───── Supplied information ─────

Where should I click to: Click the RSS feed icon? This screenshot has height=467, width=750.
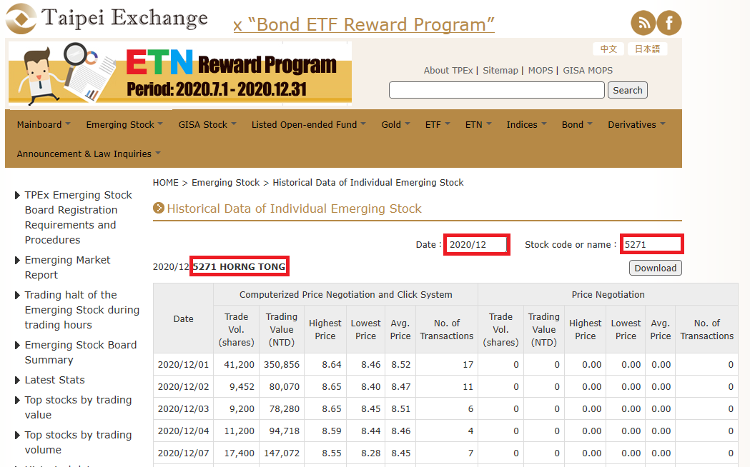click(643, 24)
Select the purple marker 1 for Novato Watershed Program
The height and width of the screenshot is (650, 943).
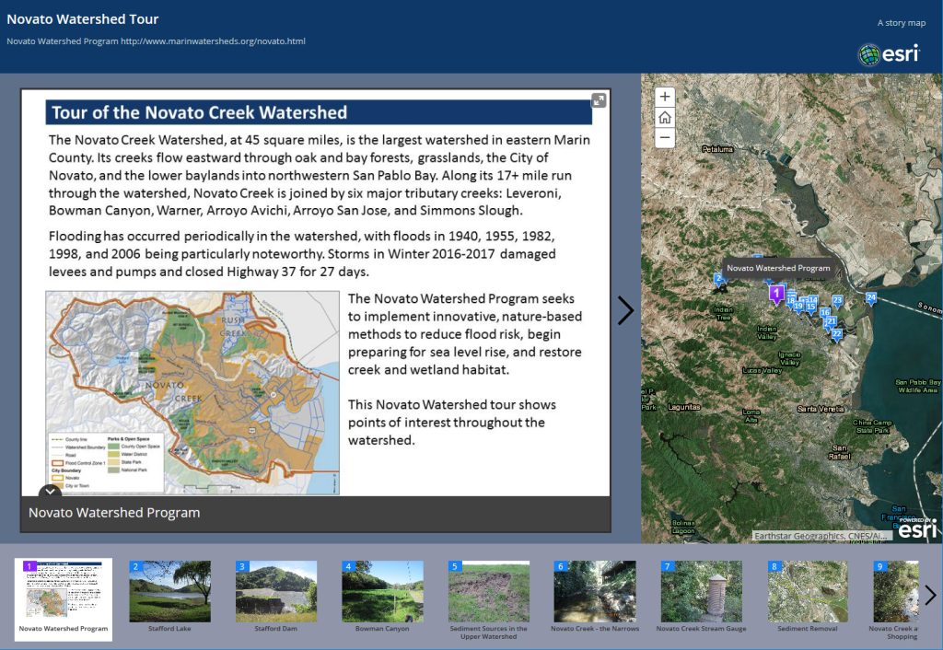(775, 293)
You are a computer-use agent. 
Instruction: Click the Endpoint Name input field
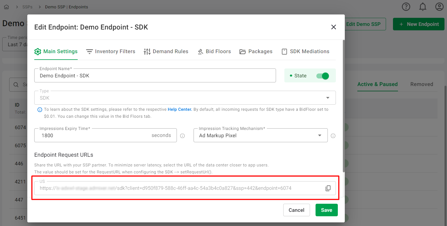pos(155,76)
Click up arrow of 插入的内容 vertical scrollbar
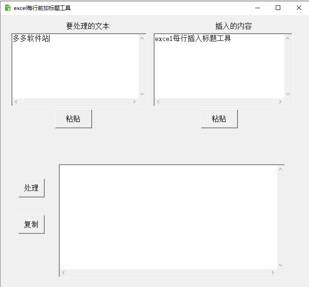This screenshot has height=287, width=309. pyautogui.click(x=288, y=38)
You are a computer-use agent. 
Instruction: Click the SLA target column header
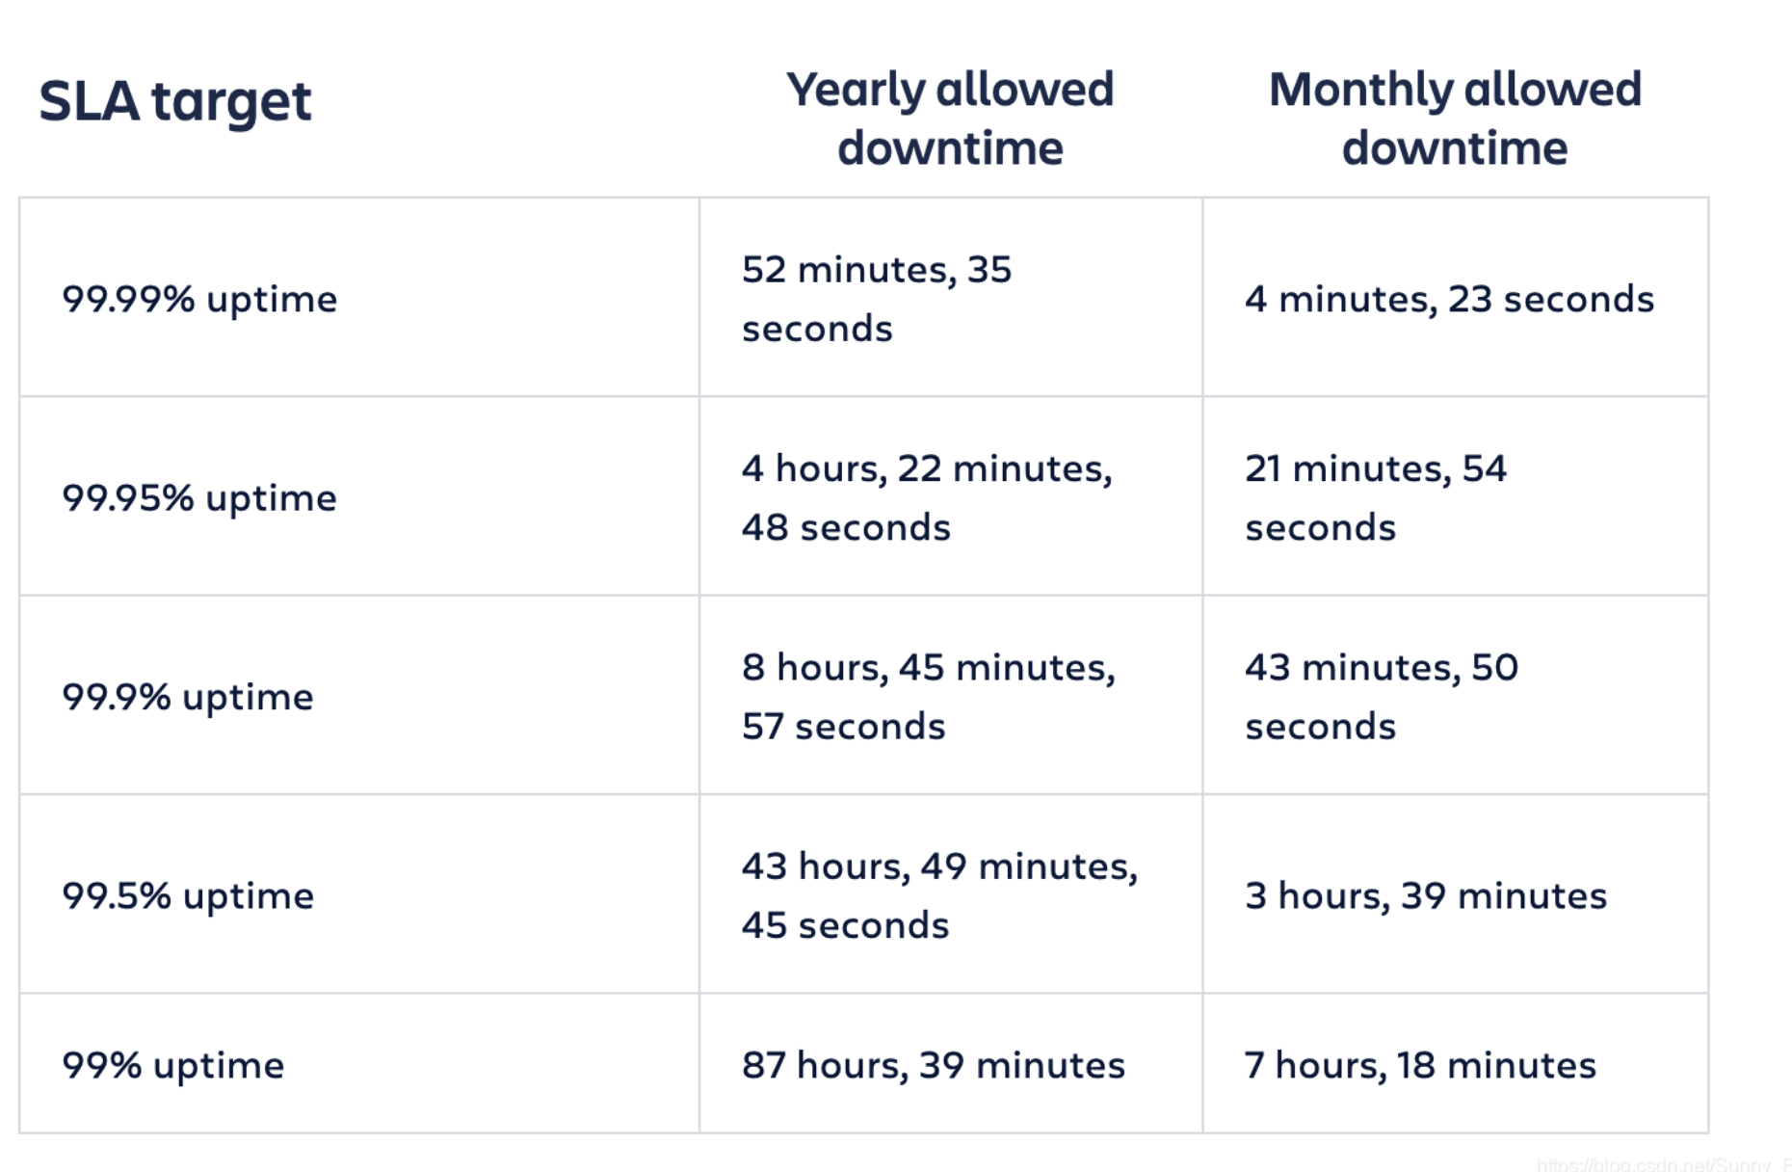175,102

─────

* _Your goal_: Starting at the line that holds "The height and", print each line through the last one of the entries above, exactly and with both ends included; no pictures.

* _Written reply_:
The height and width of the screenshot is (650, 943).
(775, 293)
You are a computer-use agent. 
Instruction: Click the Endpoint Name input field
pos(155,76)
Click up arrow of 插入的内容 vertical scrollbar
This screenshot has height=287, width=309. pyautogui.click(x=288, y=38)
You are a computer-use agent. 
Instruction: Click the SLA target column header
175,102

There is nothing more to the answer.